Data to use:

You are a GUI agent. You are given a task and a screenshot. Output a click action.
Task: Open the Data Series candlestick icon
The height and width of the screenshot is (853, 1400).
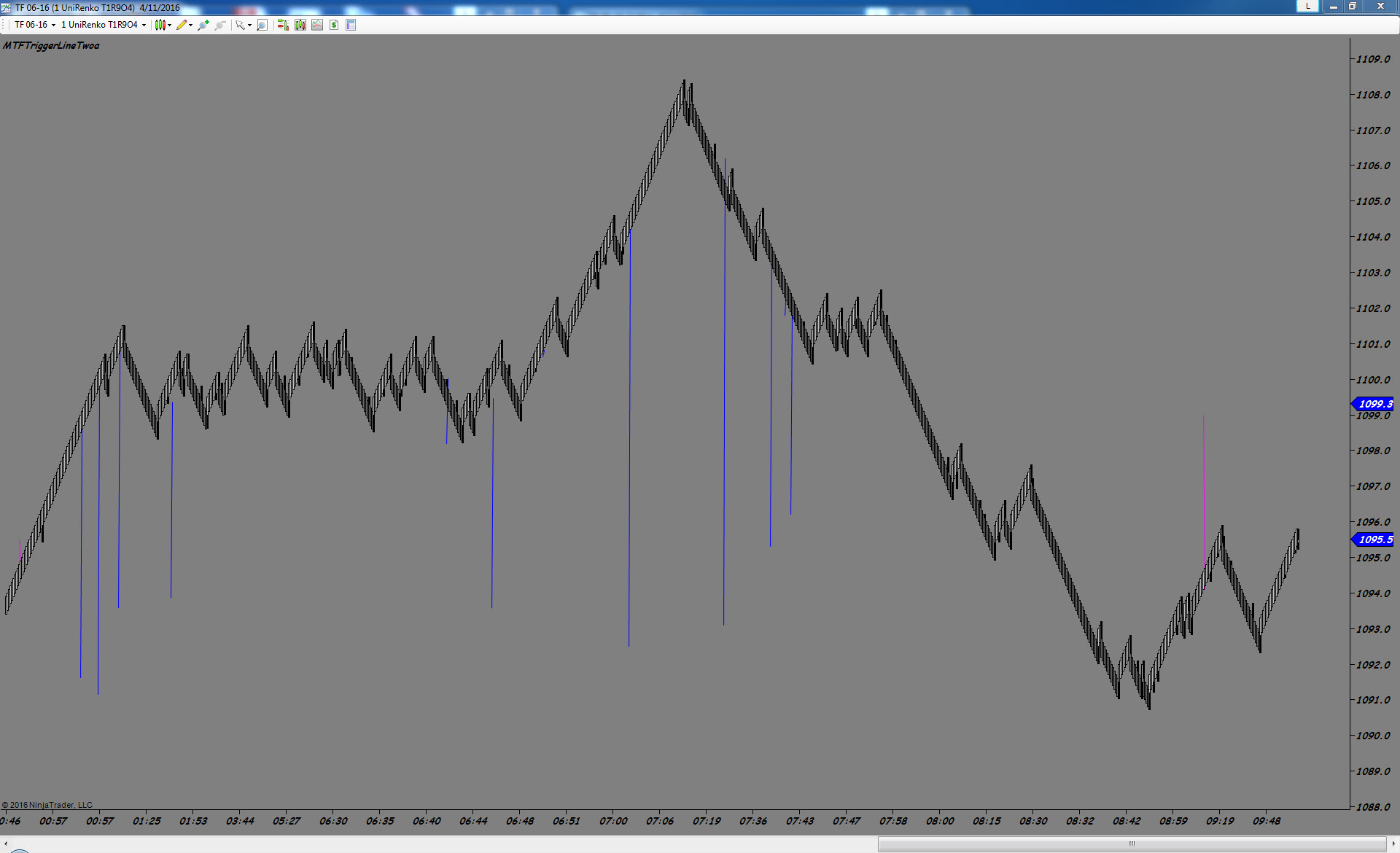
==
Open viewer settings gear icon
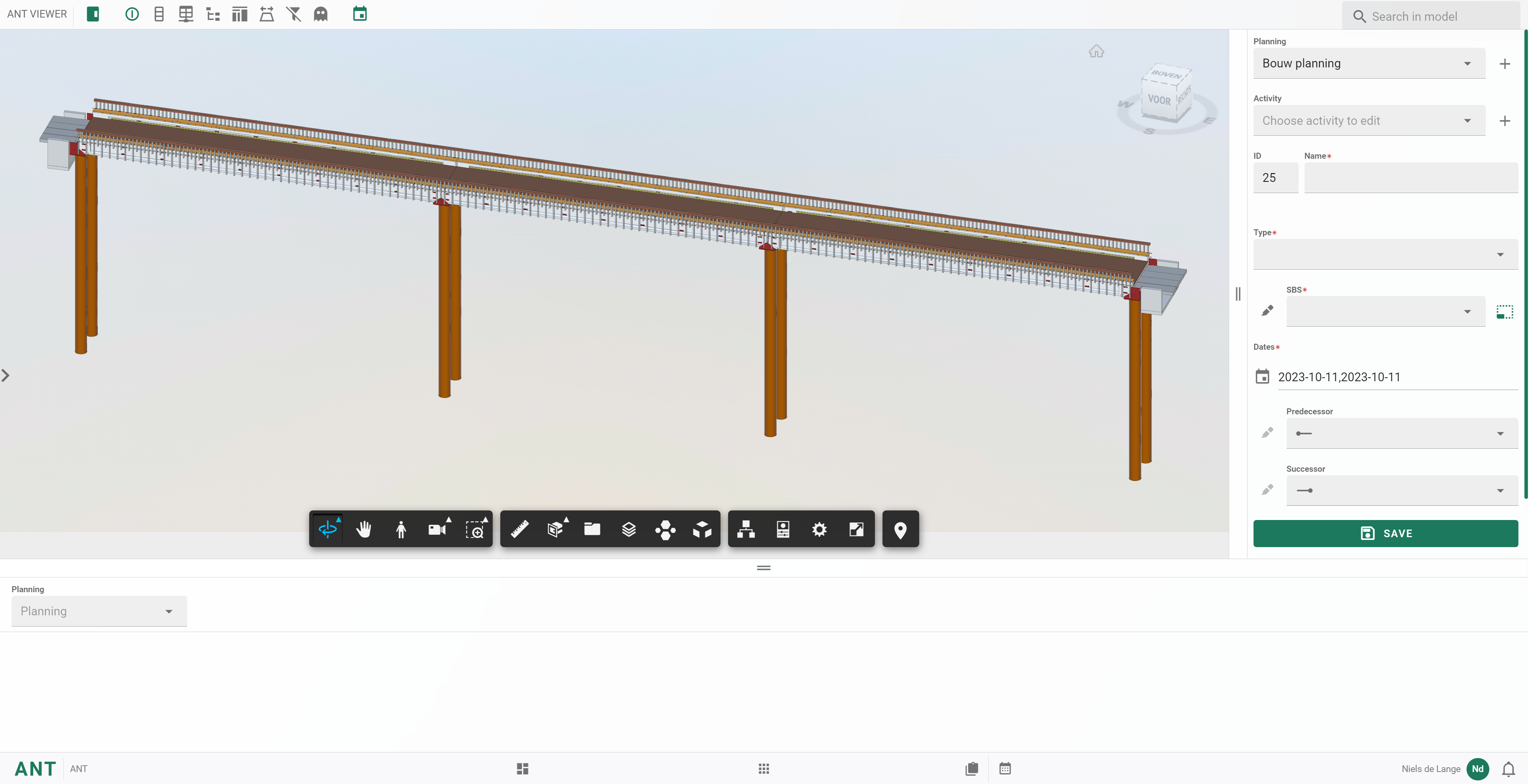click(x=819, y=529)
...
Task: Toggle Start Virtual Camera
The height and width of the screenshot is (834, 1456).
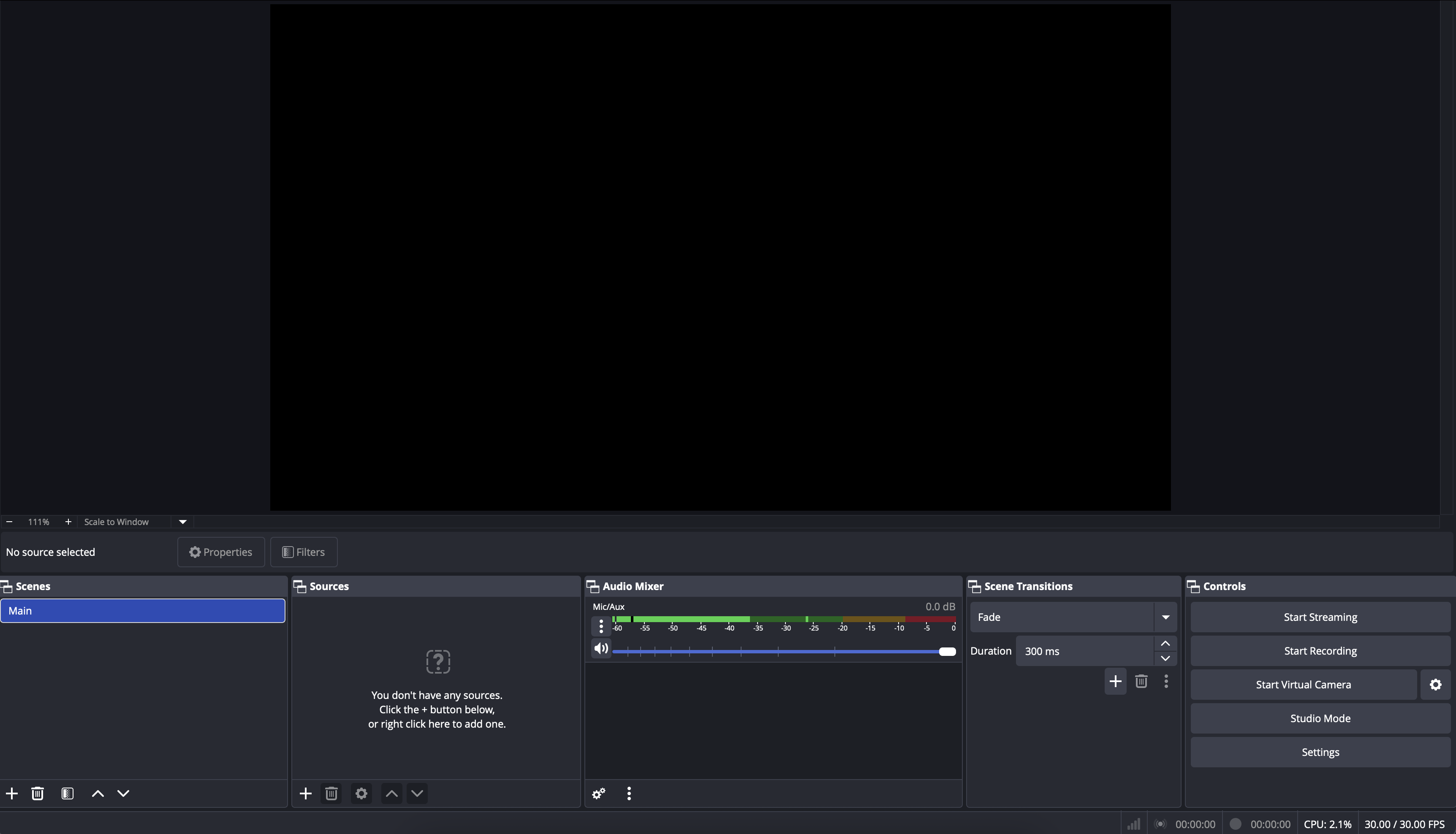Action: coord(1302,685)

Instructions to follow: From the data above, output only the lines between the line containing "Task: Open the Data Series candlestick icon" and the line containing "The height and width of the screenshot is (853, 1400).", inclusive, exactly as written.

Expected answer:
Task: Open the Data Series candlestick icon
The height and width of the screenshot is (853, 1400).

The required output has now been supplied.